• **ABOUT THIS EXERCISE**: Exact copy, no pictures: set down the lines from the one holding "Go to Home Page in the sidebar" through the final line of the records below.

============

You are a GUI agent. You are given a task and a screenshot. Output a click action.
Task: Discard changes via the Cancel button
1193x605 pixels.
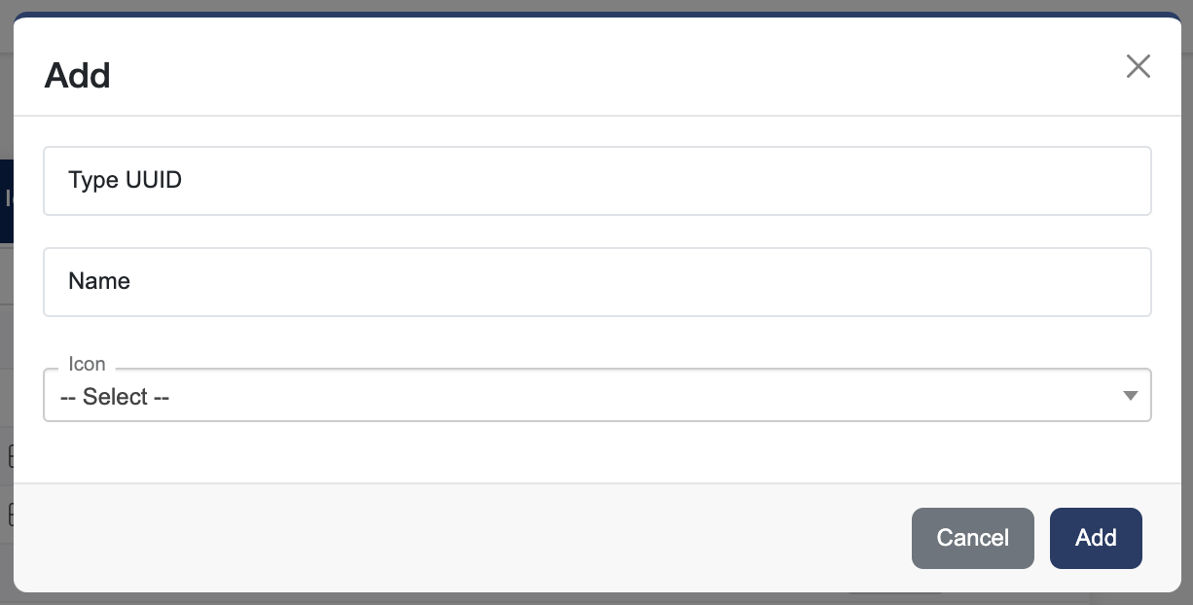(972, 538)
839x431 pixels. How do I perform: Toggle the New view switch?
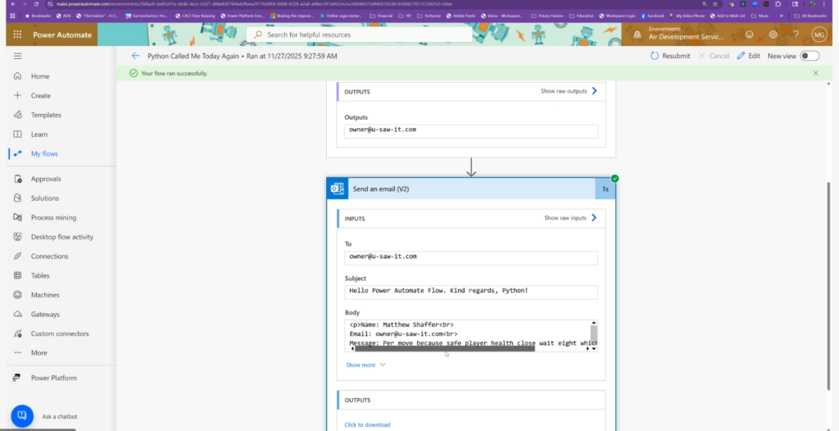coord(809,56)
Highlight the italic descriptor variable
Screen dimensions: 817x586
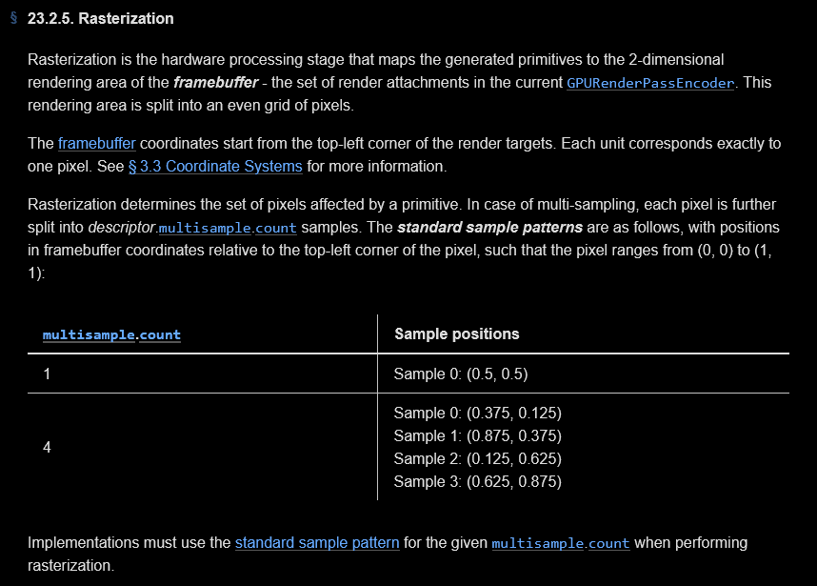click(x=121, y=228)
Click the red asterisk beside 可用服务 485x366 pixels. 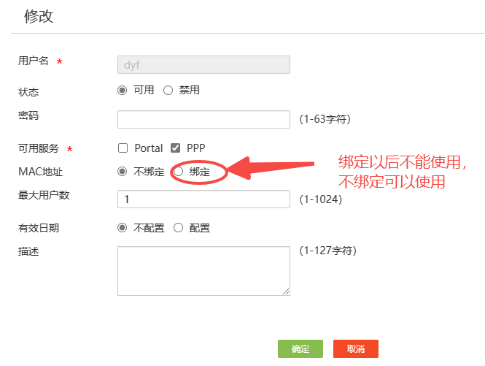click(x=69, y=150)
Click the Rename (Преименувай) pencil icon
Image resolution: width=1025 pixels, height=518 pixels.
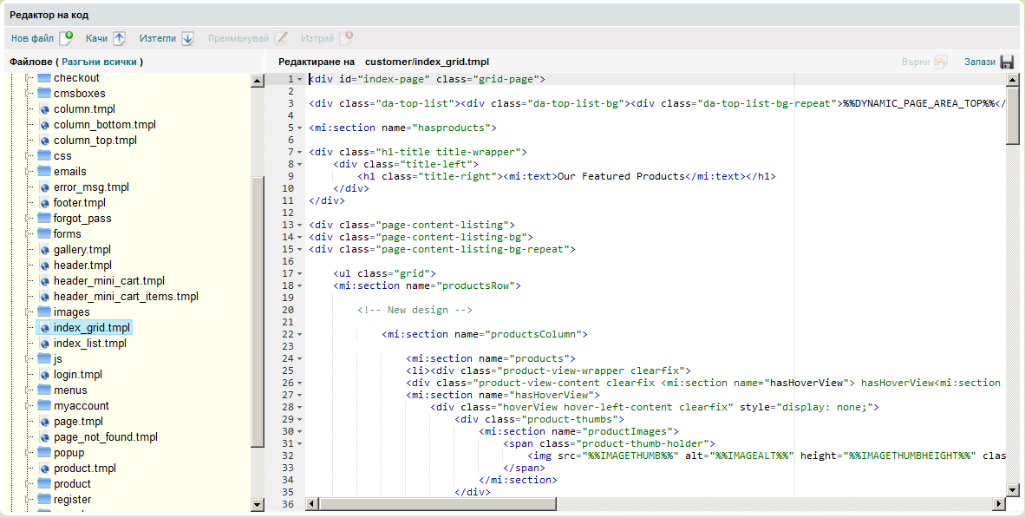coord(281,38)
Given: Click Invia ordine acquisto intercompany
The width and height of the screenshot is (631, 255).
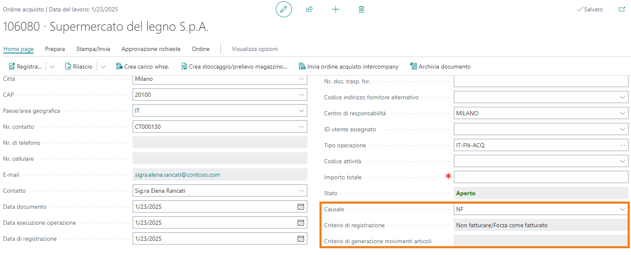Looking at the screenshot, I should [x=348, y=66].
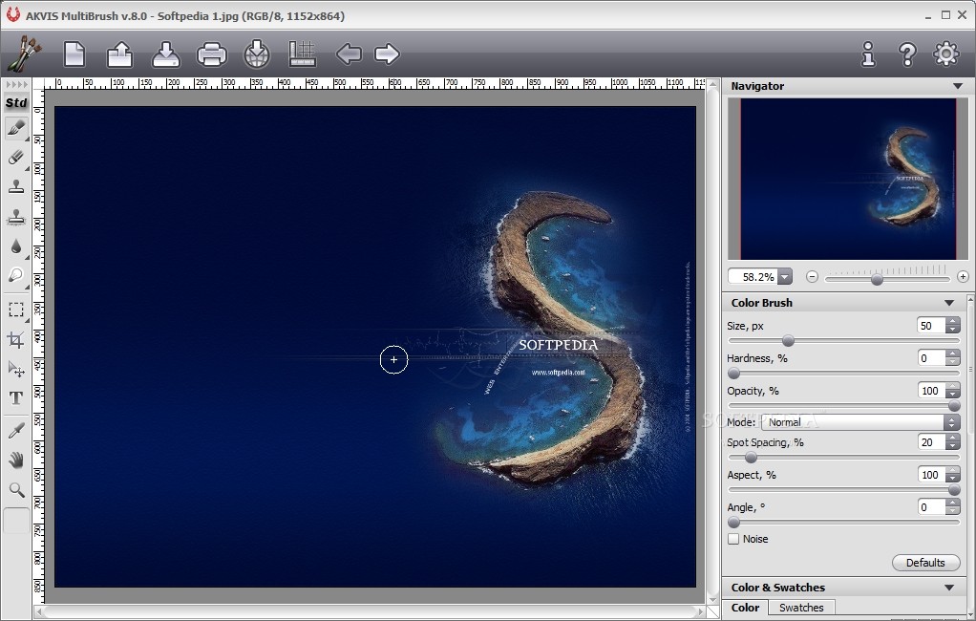976x621 pixels.
Task: Select the Color tab
Action: click(745, 608)
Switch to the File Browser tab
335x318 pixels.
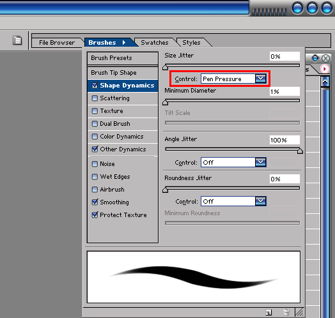point(57,43)
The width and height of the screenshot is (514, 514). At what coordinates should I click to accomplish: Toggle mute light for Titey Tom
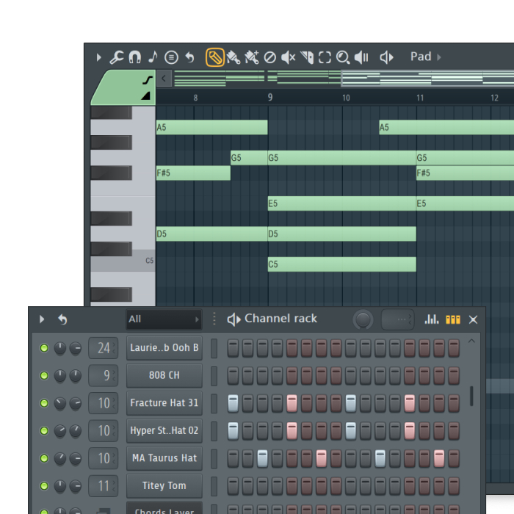click(x=44, y=486)
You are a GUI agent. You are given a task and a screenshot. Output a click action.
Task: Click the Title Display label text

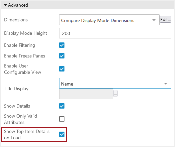coord(16,89)
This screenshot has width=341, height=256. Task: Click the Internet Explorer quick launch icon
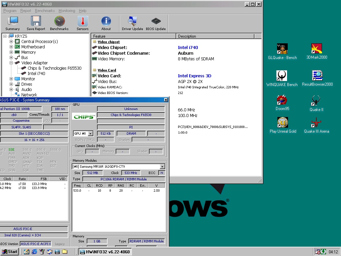[34, 252]
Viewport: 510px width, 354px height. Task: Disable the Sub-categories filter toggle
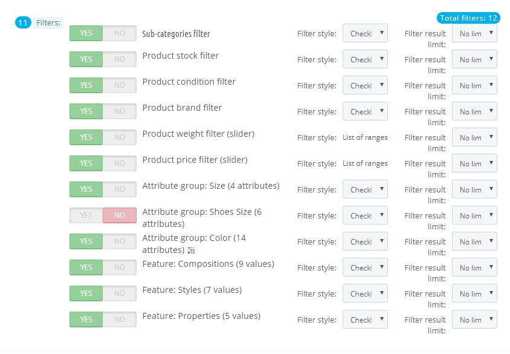(x=119, y=33)
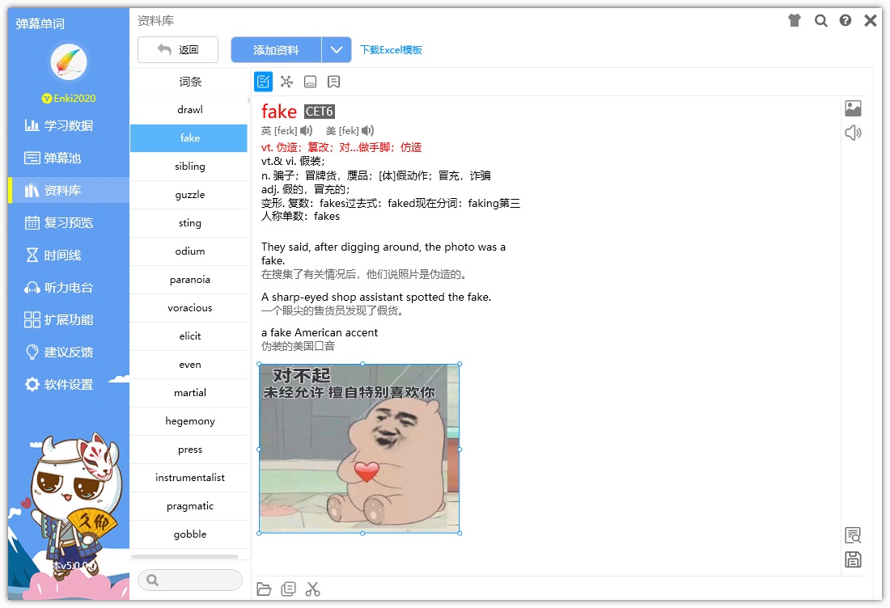890x608 pixels.
Task: Open the word network diagram tool
Action: (286, 81)
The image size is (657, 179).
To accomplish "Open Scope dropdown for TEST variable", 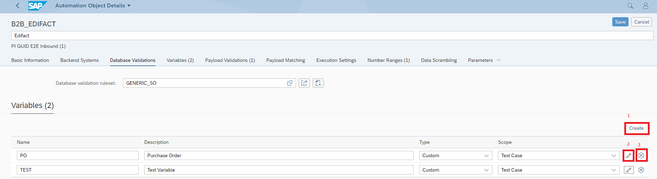I will coord(613,170).
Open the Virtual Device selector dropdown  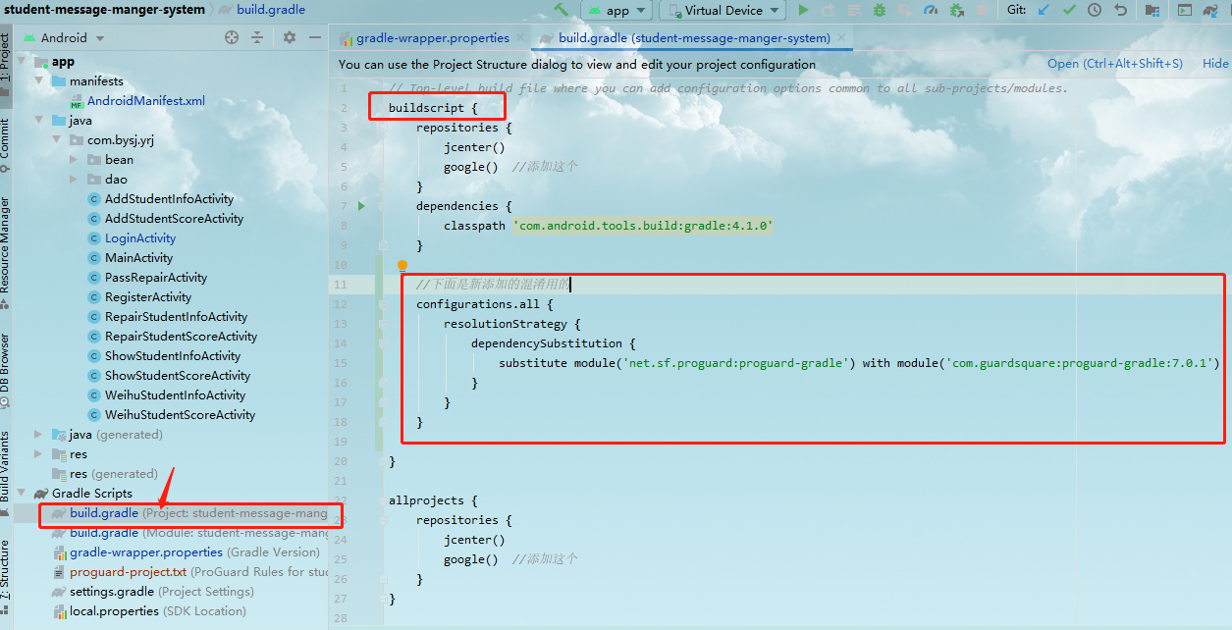click(x=722, y=10)
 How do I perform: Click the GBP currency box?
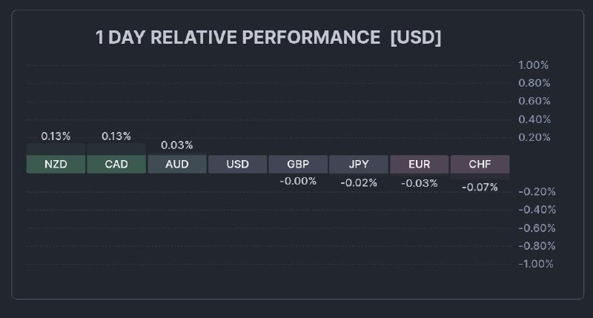(298, 164)
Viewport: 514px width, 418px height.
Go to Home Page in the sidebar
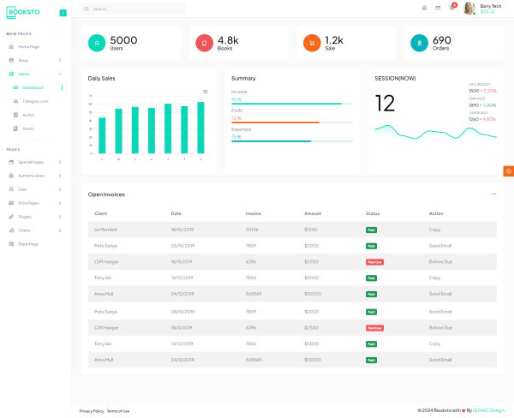click(29, 46)
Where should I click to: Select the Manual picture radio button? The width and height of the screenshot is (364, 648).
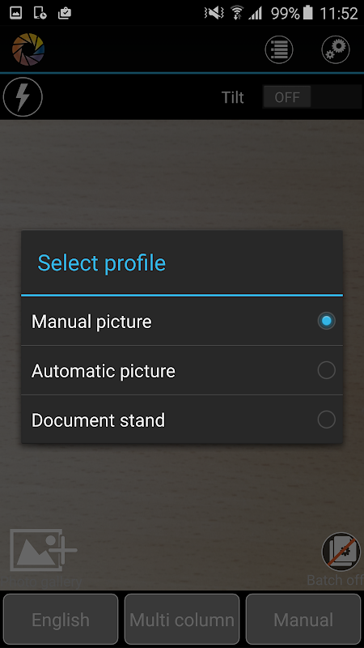(327, 321)
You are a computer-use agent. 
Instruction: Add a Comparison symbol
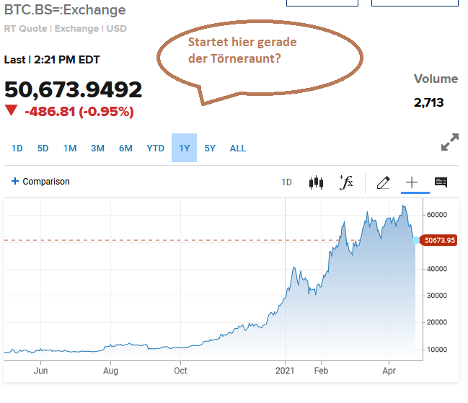pyautogui.click(x=40, y=182)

============

• **TASK ANSWER**:
Go to Home Page in the sidebar
click(29, 46)
Where should I click to: Select the Manual picture radio button? The width and height of the screenshot is (364, 648).
(327, 321)
You are a computer-use agent. 
Instruction: Add a Comparison symbol
pyautogui.click(x=40, y=182)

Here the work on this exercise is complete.